Records locating words and elements
[Start]
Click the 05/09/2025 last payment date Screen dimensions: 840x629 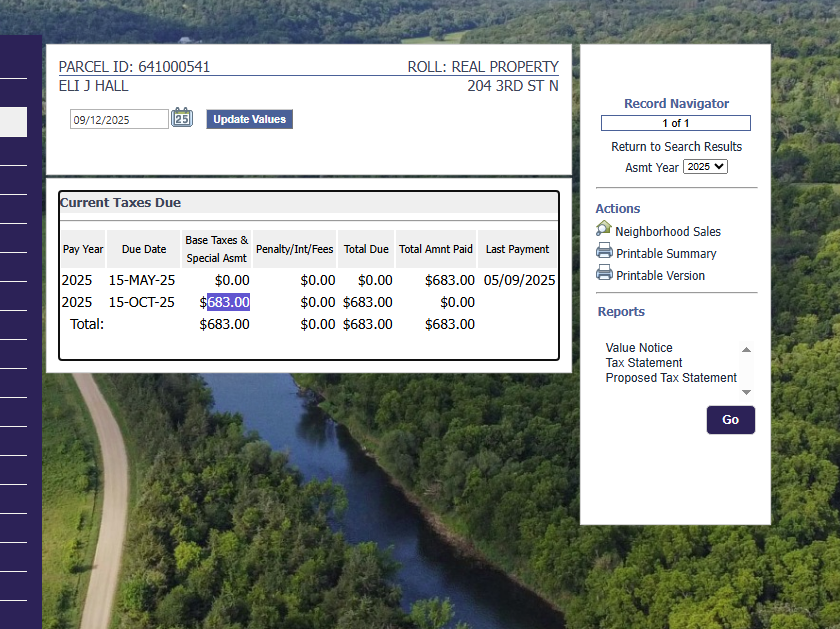(519, 280)
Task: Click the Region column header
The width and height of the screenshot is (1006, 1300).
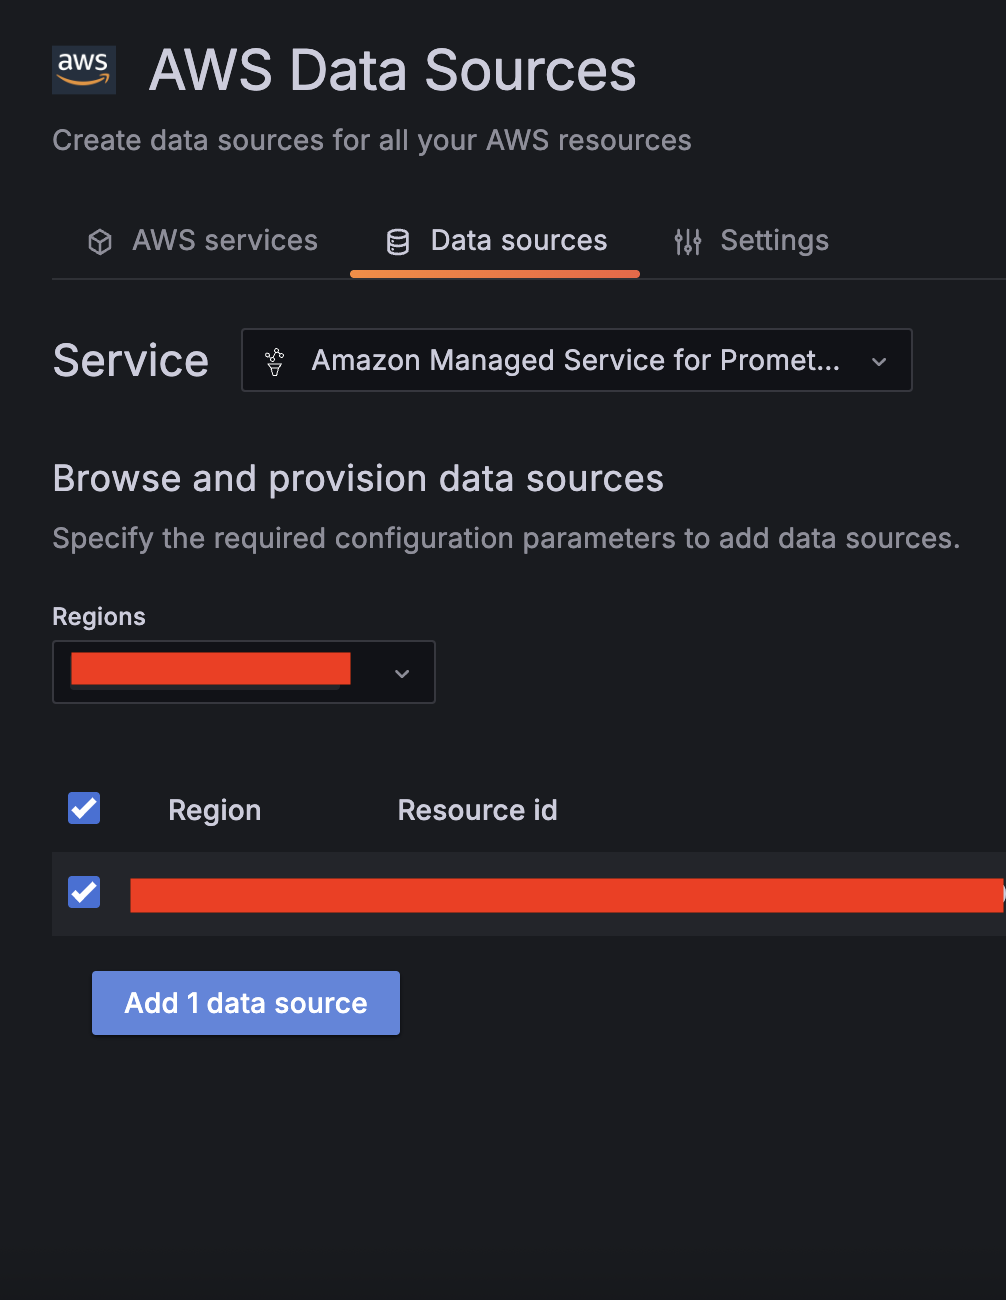Action: coord(214,810)

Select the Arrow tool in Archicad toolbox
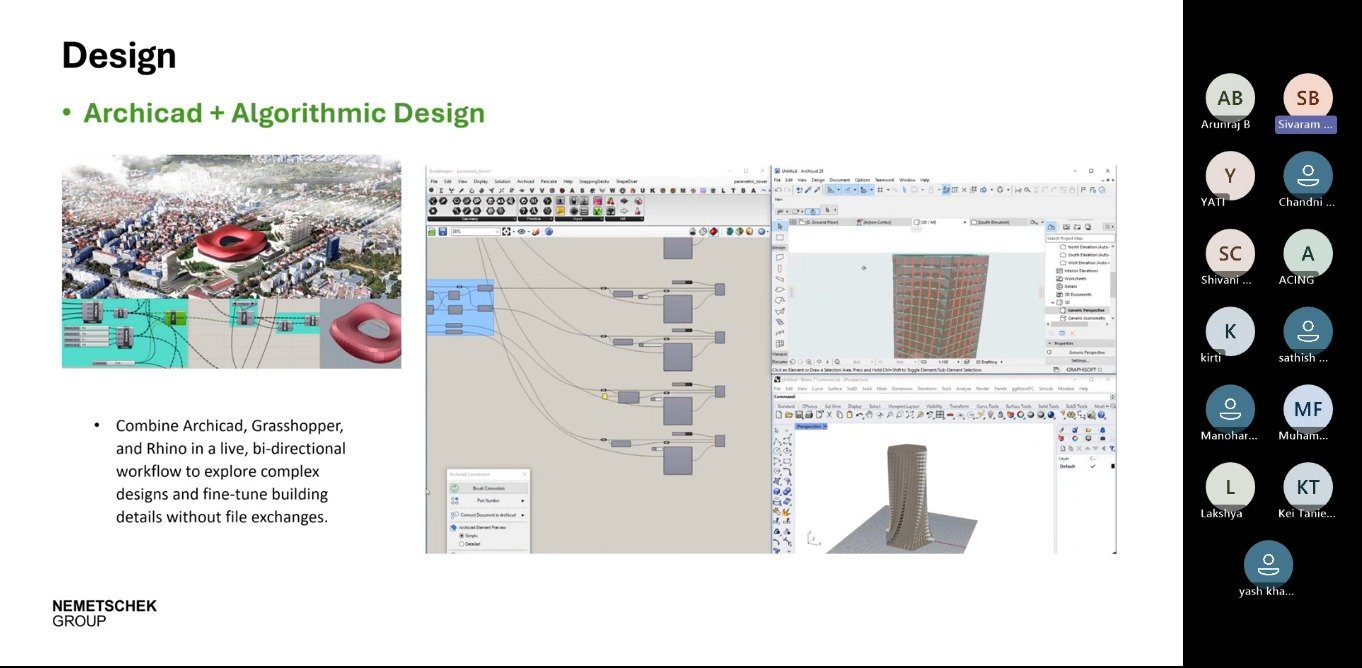[x=779, y=227]
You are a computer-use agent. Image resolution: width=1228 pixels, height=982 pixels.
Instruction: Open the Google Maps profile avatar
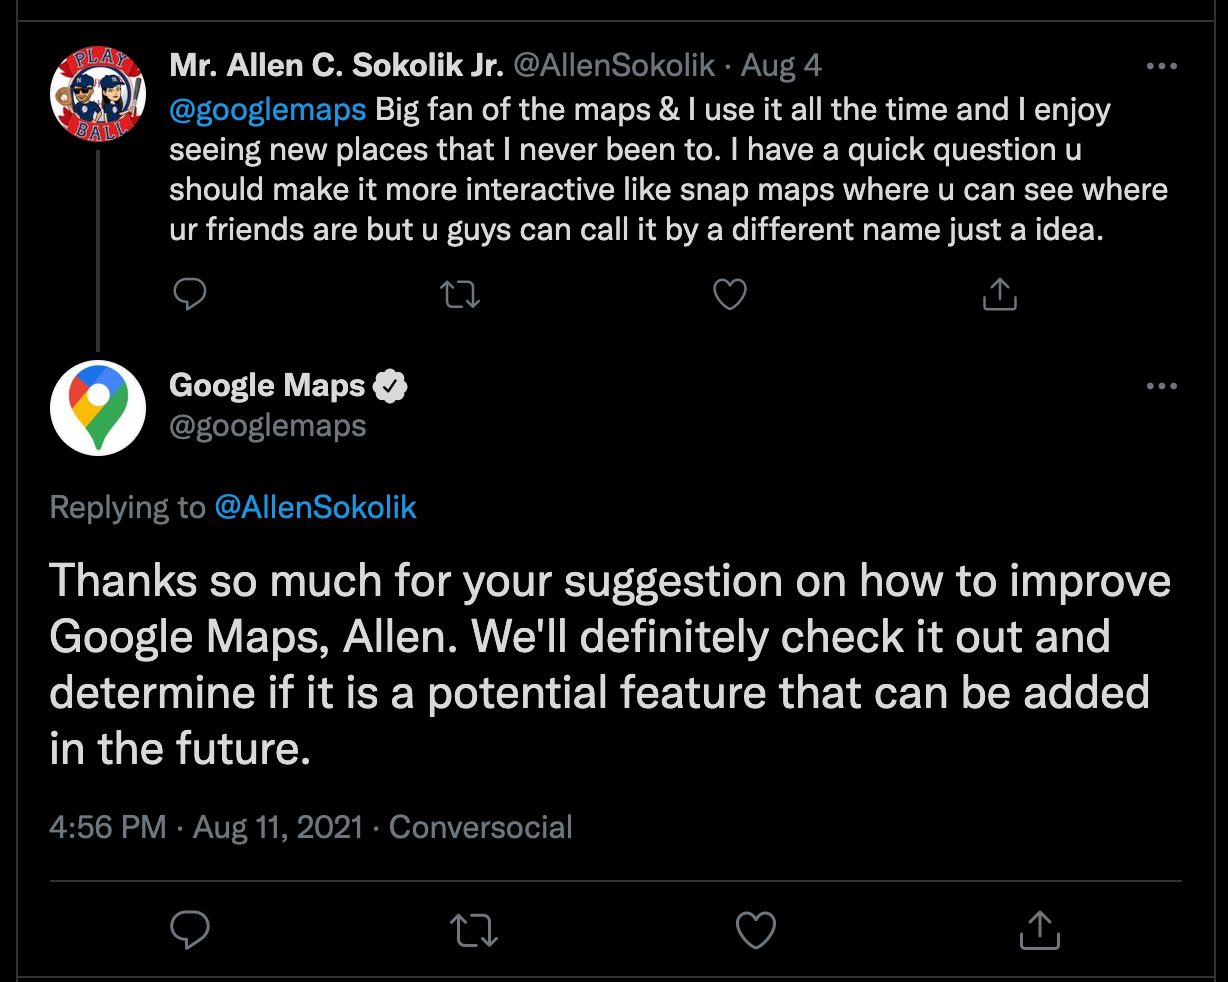tap(98, 408)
[End]
> **Objective**: Copy the records word for word, from the line containing "Select the Arrow tool in Archicad toolbox" through the end of the records, and leave out the pictures.

> **Right answer**:
Select the Arrow tool in Archicad toolbox
[x=779, y=227]
You are a computer-use agent. Image resolution: width=1228 pixels, height=982 pixels.
Instruction: Open the Google Maps profile avatar
tap(98, 408)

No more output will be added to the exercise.